======== Excerpt provided ========

# Gas Prices are UP once again!



## RepoMan207 (Oct 7, 2008)

Is the rest of America seeing the rise in gas prices as I am up here in the Northeast? Crude Oil was up to $90 a barrel Yesterday! They say that's the highest it's been since 2008.


----------



## toby4492 (Dec 28, 2005)

Unleaded $2.95 here yesterday. It's up about $0.30 in the last 3 weeks. :realmad:


----------



## RepoMan207 (Oct 7, 2008)

I paid $3.15 on Tuesday.


----------



## the new boss 92 (Nov 29, 2008)

im in the midwest and i paid 3.05 friday might, im seeing 3.15, 3.25 closer to chicago!


----------



## slongfellowii (Dec 29, 2004)

Remember what happened when oil went from $140s down to $30s and $40s. More speculation again by the banks and investors. Wonder which banks and investment firms will be bailed out after the next round of corrections.


----------



## m3klee (Nov 3, 2010)

i paid $3.19 this morning


----------



## NPMinc (Nov 29, 2010)

$3.09 here in PA. I calculated $3.50 in when I did my bids so I hope it stays below that.


----------



## Maxamillion67 (Dec 31, 2009)

======== Data shown ========

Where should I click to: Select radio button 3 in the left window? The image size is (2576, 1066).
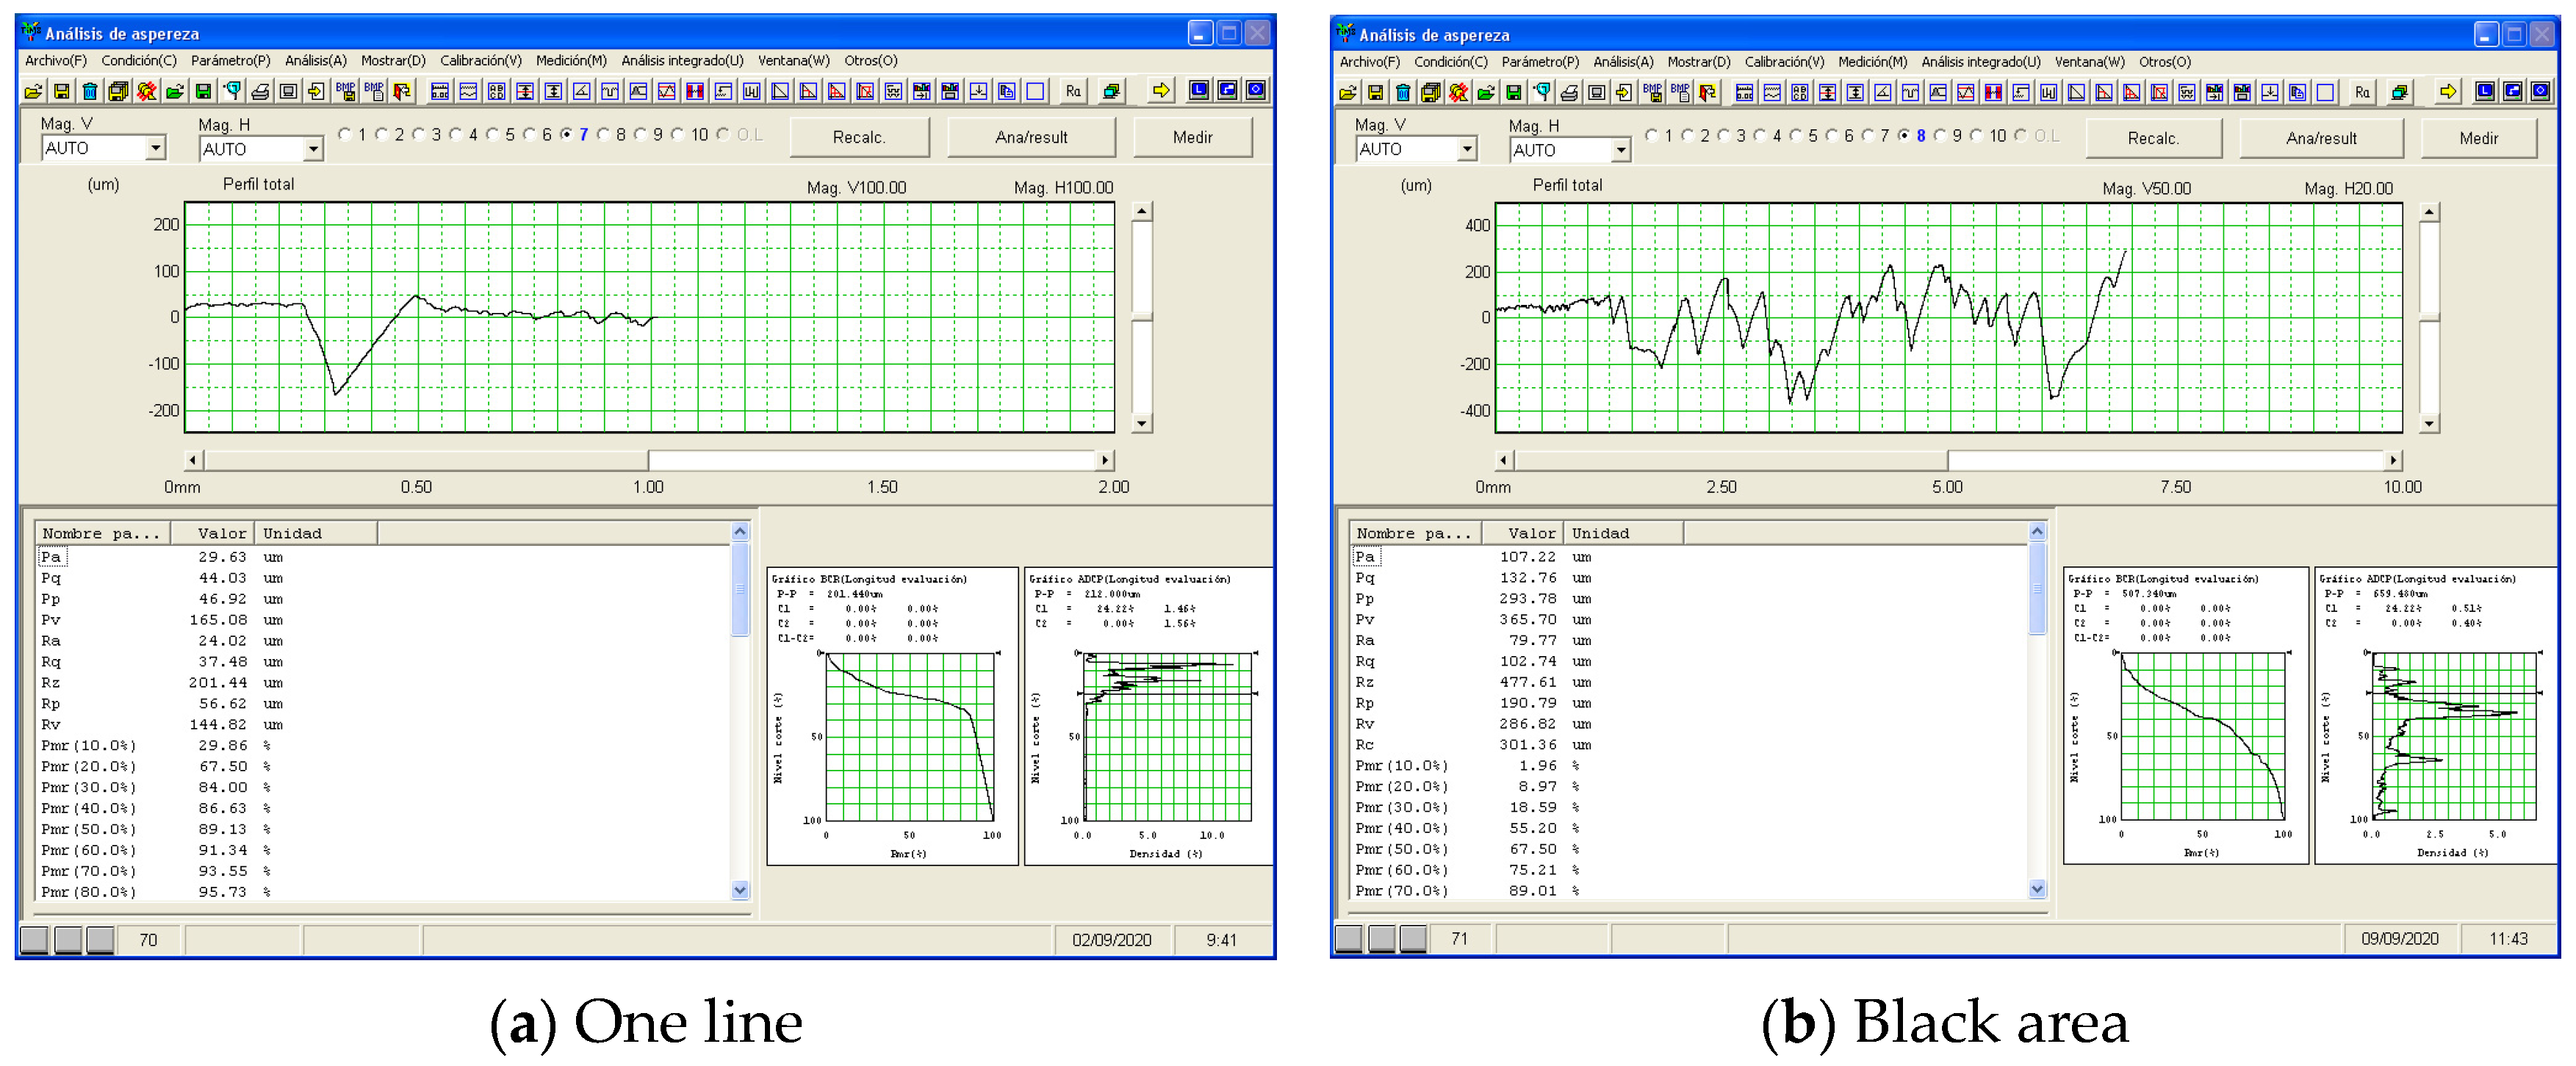420,134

========

Tasks and exercises
**A.** From the gas prices thread, extract the passage that starts at "I paid $3.15" and ends at "closer to chicago!".
**B.** List every distinct username that appears as a post header in the gas prices thread.

Answers for this exercise
**A.**
I paid $3.15 on Tuesday.


----------



## the new boss 92 (Nov 29, 2008)

im in the midwest and i paid 3.05 friday might, im seeing 3.15, 3.25 closer to chicago!

**B.**
- RepoMan207
- toby4492
- the new boss 92
- slongfellowii
- m3klee
- NPMinc
- Maxamillion67